**PROVIDED TEXT**
***

I've always been a bit of a trouble maker in my mom's eyes. My daily talking-tos (or more precisely, yelling-ats) used to be triggered by such innocent things as lighting fires in places she felt should remain unburnt, or sticking things into my mouth that she felt should remain untasted. I blame these childhood dressing downs for my current state of affairs: it is now virtually my job to light fires and stick inappropriate things in my mouth. Thanks Mom.
That said, I still get in trouble with her, though for an entirely different reason that mostly involves recalling false memories and passing them off as real to online readers. The most recent offense: "I didn't raise you on Spam. I hate Spam," she told me in an irate email last week. Yeah? Then who fed it to me, or are you implying that I saved up pennies from the couch to spend on canned meat?
She's probably right, but here's one set of memories I know to be true: The original Steve's Ice Cream was the greatest ice cream in the world.
I was born in Boston and lived in Cambridge until my family moved to New York when I was four years old. Throughout my childhood, my regular trips back to Boston were marked by one distinct memory: The orange-and-blue ice cream logo I'd look for as my dad drove us from Cambridge towards Somerville to hit Steve's. Inside, the hippy-ish teens behind the counter would take a big scoop of the stretchy, chewy ice cream (sweet cream was my favorite flavor) and drop it onto the cold marble counter where they'd use two spatulas to form it into a little mound with a depression in the center, like a pile of mashed potatoes waiting for butter.
Into the depression would go a handful of crushed Heath bars (the original mix-in!), then they'd knead it back and forth, back and forth, working the candy through the mix before piling it into a cup and drizzling it with hot fudge—the proper kind, that turns chewy and gummy as it cools.
They had a little upright piano in the corner of the store, where if you were little and cute enough, you could play 'em a song for a free small scoop of ice cream. I wasn't cute enough, but my sister was.
These days, the concept of mix-ins might not seem all that impressive when mega-chains like Cold Stone Creamery and Amy's Ice Creams (started by a former Steve's employee) have taken the idea and run with it, putting franchising and dollars & cents in front of quality, but Steve's was the very first ice creamery of its kind. Indeed, the original Somerville shop, opened in 1973, is widely agreed to be the birthplace of modern ultra-premium ice cream.

***

**PROVIDED DATA**
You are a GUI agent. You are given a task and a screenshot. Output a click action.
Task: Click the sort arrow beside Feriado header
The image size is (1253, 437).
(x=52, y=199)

***

**WHAT YOU NEED TO DO**
**1.** Summarize the text about Steve's Ice Cream in two sentences.
**2.** In the text about Steve's Ice Cream, what could a little, cute child earn by playing a song on the store's upright piano?
Answer using only the text, not the data.

**EXPECTED ANSWERS**
**1.** The writer recalls childhood trips from Cambridge to Steve's Ice Cream in Somerville, where teens behind the counter worked crushed Heath bars into stretchy, chewy ice cream on a cold marble counter and topped it with hot fudge. Steve's was the very first ice creamery of its kind, and its original Somerville shop, opened in 1973, is widely agreed to be the birthplace of modern ultra-premium ice cream.

**2.** A free small scoop of ice cream.